2024 | Volume 25 | Issue 1

Author: Associate Professor Felix Behan, AM



My lightbulb moments in surgery

In the recent period of surgical development and the design and applications of the Keystone Flap, certain physiological elements have surfaced by way of observational findings. It respects the Louis Pasteur statement on observation: ‘chance favours the prepared mind on observational findings’ and it has remarkable clinical applications.

It was on the feast of the Epiphany that I attended a church service where the homily focussed on the importance of the spiritual revelation—enlightenment when the three wise men from the East brought their gifts to the newborn infant. The revelation was the Almighty showing himself to the world. In colloquial terms, some describe it as a lightbulb moment—no matter what ethnic background they belong to.

Revelation is a word used in the lay press when something is elucidated from an unknown source, as revealed in the Archimedes story and his ‘eureka’ expression after he had stepped into a bath and noticed that the water level rose equating to his body weight displacement.

Such was his eagerness to share his discovery he leapt out of his bathtub and ran through the streets of Syracuse (see images).

My ‘eureka’ moment was when dicing onions under a running tap—this prevented tears.

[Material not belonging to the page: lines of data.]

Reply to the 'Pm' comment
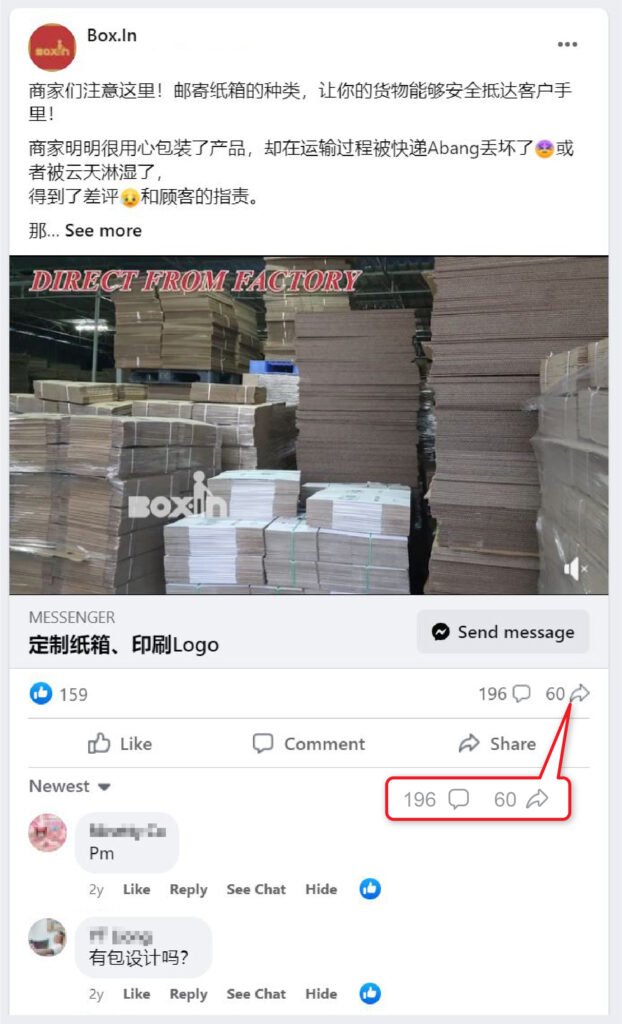Image resolution: width=622 pixels, height=1024 pixels. click(x=188, y=889)
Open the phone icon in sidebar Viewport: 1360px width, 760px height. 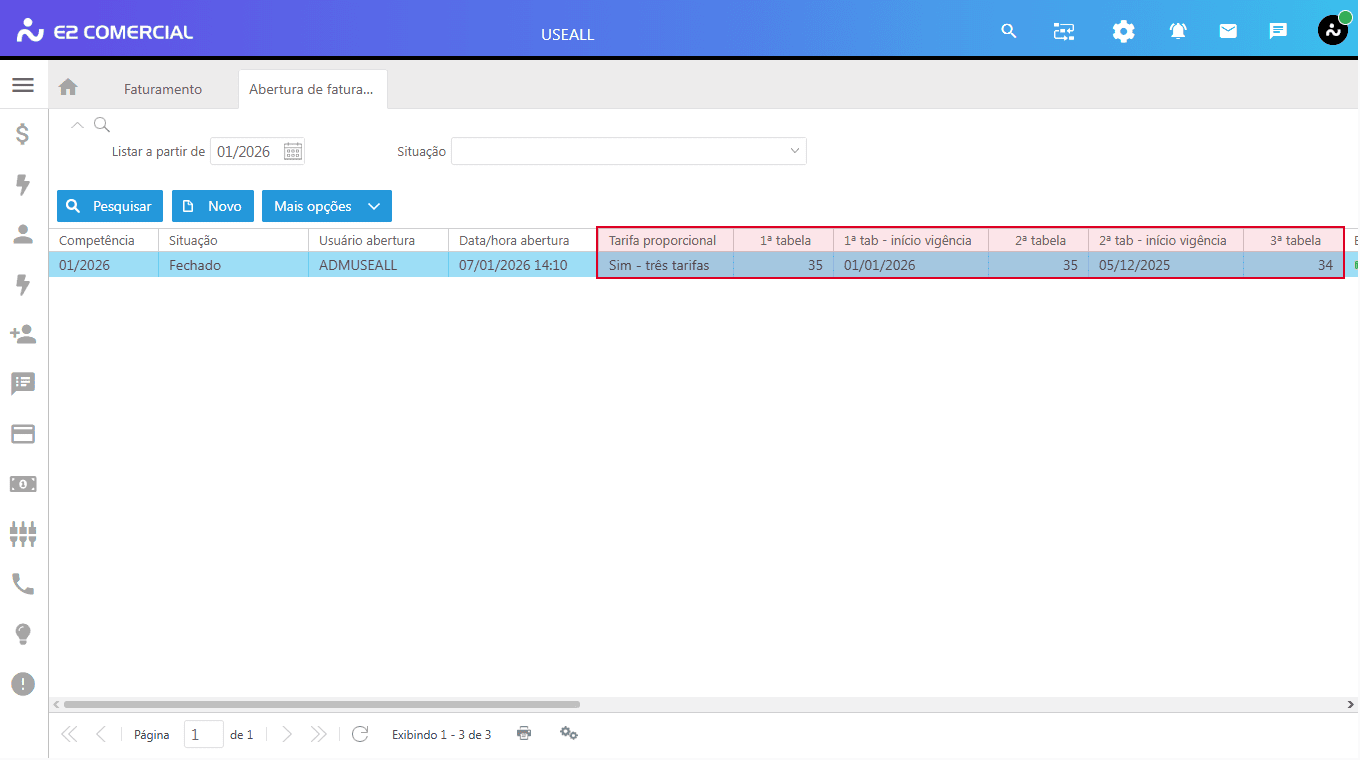point(23,584)
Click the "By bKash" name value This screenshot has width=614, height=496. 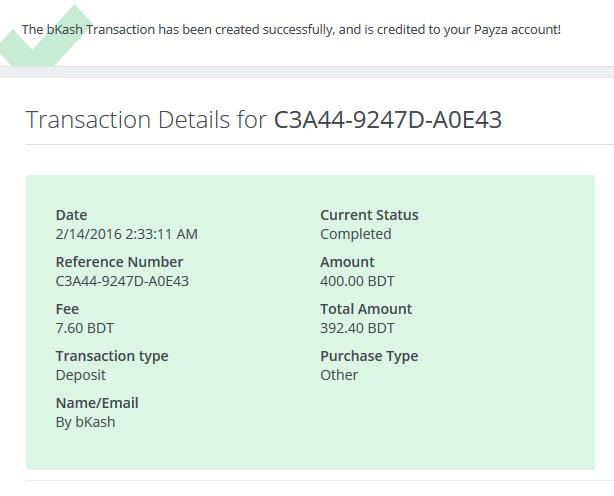[x=85, y=422]
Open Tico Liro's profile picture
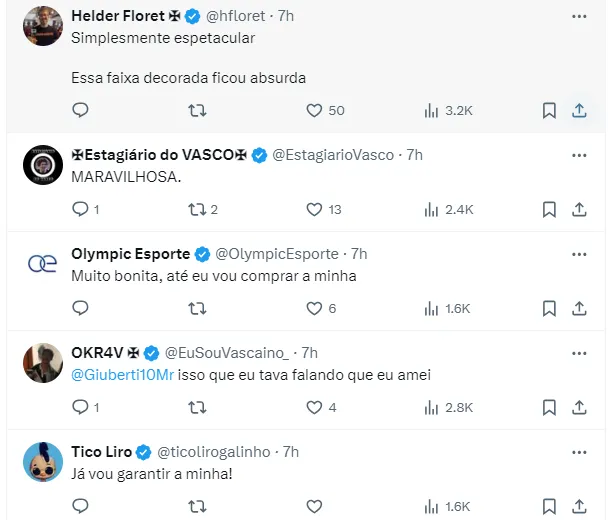Viewport: 608px width, 520px height. pos(43,461)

My lightbulb moments in clinical surgery in the development of the Keystone Flap are applied to the following cases:  

Case 1: closure of a compound tibial fracture using a Keystone Island Flap and the suture points on the flap were bleeding more than on the inserted margin and with closure under tension. So, I presumed I had done a sympathectomy by creating the fascial based island flap. 

More cases came my way and more observational findings surfaced including the resolution of peripheral oedema in the foot that had been present for 20 years from a chronic leg wound. The sequalae of the healing wound was pain free, in spite of closure under tension, aesthetic tissue match like for like is irreplaceable compared with free flap reconstructions.1The wound healed perfectly and was part of a publication of lower limb reconstruction with an orthopaedic bias.

The Keystone helps to overcome vascular complications and time restrictions of major operative procedures. It is strange it should happen in the postoperative phase that any postoperative distal oedema responded to elevation and compression stockings. Could it have been lymphatic channels recommunicated with the natural alignment of lymphatic drainage lines. Somatic sensation returned when the wound was healed. 

Case 2: My second lightbulb moment relates to a chronic wound of the anterior tibial line, which  was there for 14 years following a compound fracture. The patient had been subjected 21 procedures over this period to close this chronic wound—solved with a Keystone avoiding amputation. 

The ulcer was covered with a Keystone along the L5 dermatome with its neurological, lymphatic, autonomic and somatic support intact. This too was published.1

In the postoperative consultation he said that his leg was the best it had felt for 14 years and grateful to return to work standing up all day at an industrial bench.

I concluded that with retained neurovascular support and the sensate and autonomic supply intact with somatic supply the associated lymphatic channels must have re-anastomosed. The academic verification of this is contained in the patient’s response.

I suspect it was the dermatome Keystone design retaining its somatic and endolymphatic supply, merely maintaining embryological factors—another speculative but another lightbulb moment—the patient’s story is always accurate. 

Case 3: The final case is the closure of large Parotid defects of the face—the size of one’s palm. These can be closed using the loose neck tissue in the C2, C3 dermatomes, based on random perforators at the base of the sternomastoid perforators near the muscular attachment and the loose neck tissue is rotated to close these palmar sized defects pain free. The tension closure of the neck wound of the secondary defect requires the help of locking mattress sutures, which stay for three weeks. The Keystone characteristics are evident throughout these procedures and we have coined the acronym P.A.C.E.S—Pain free, Aesthetically matching, vascular Complications are rare, Economically responsible in terms of time and nursing staff monitoring, with Sensory recovery and resolution of oedema—which best describes the usual postoperative features. We followed the late Sir Harold Gillies’ edict of using ‘like for like’ in the repair of tissue. 

Louis Pasteur, the father of immunity said, ‘Science knows no country, because knowledge belongs to humanity, and is the torch which illuminates the world.’ He also said, ‘chance observations favours the prepared mind’.

Louis Pasteur was a revolutionary who introduced the concept that infectious diseases could be prevented by vaccination (the French word for a cow is ‘vache’ and the Jenner milkmaid observation of their immunity to smallpox). Pasteur was the originator of future pasteurisation, which has stood the test of time.

The ‘lights’ are still on for every scientific mind and as Osler said, ‘observation is the basis of scientific advancement’.